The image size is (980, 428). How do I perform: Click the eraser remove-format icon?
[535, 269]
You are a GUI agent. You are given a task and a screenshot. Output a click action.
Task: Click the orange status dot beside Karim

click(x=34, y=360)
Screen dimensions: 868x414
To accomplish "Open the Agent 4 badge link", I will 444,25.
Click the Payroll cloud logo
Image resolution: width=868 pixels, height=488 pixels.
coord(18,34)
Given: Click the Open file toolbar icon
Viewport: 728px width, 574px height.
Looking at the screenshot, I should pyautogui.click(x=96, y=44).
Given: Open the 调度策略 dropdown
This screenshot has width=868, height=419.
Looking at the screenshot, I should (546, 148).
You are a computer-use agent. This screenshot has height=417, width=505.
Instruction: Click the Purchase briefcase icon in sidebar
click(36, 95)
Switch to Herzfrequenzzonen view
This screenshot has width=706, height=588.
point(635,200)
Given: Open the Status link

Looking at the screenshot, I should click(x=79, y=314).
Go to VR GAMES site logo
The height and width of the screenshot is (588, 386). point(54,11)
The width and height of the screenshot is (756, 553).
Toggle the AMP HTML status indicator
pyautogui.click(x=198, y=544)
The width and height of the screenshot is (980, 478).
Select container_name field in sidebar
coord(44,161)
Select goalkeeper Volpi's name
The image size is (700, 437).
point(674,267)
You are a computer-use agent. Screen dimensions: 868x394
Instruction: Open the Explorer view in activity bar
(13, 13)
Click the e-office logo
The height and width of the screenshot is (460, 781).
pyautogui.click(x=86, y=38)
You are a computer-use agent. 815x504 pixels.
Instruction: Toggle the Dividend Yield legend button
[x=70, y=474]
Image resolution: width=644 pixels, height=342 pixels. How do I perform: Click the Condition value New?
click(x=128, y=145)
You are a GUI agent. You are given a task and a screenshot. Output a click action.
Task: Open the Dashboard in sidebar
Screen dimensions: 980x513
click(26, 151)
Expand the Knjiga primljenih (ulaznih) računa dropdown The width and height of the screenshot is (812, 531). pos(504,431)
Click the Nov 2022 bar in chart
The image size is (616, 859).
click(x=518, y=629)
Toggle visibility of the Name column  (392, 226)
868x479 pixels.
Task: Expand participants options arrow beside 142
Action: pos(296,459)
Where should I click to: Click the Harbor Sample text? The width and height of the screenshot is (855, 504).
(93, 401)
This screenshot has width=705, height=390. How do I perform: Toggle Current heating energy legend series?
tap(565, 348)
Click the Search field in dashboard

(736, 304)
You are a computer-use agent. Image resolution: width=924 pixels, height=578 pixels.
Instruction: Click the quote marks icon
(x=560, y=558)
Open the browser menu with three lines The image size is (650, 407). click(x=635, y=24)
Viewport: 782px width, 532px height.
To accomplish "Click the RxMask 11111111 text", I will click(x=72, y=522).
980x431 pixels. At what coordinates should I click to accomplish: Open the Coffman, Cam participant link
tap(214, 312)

- **Directions**
Output should match, line for line, the stretch of the material above from the line holding "This screenshot has width=706, height=588." through the line holding "Select goalkeeper Volpi's name".

- **Task result**
This screenshot has width=706, height=588.
point(635,200)
Given: Open the Status link

Looking at the screenshot, I should click(x=79, y=314).
Go to VR GAMES site logo
The height and width of the screenshot is (588, 386). point(54,11)
The width and height of the screenshot is (756, 553).
Toggle the AMP HTML status indicator
pyautogui.click(x=198, y=544)
The width and height of the screenshot is (980, 478).
Select container_name field in sidebar
coord(44,161)
Select goalkeeper Volpi's name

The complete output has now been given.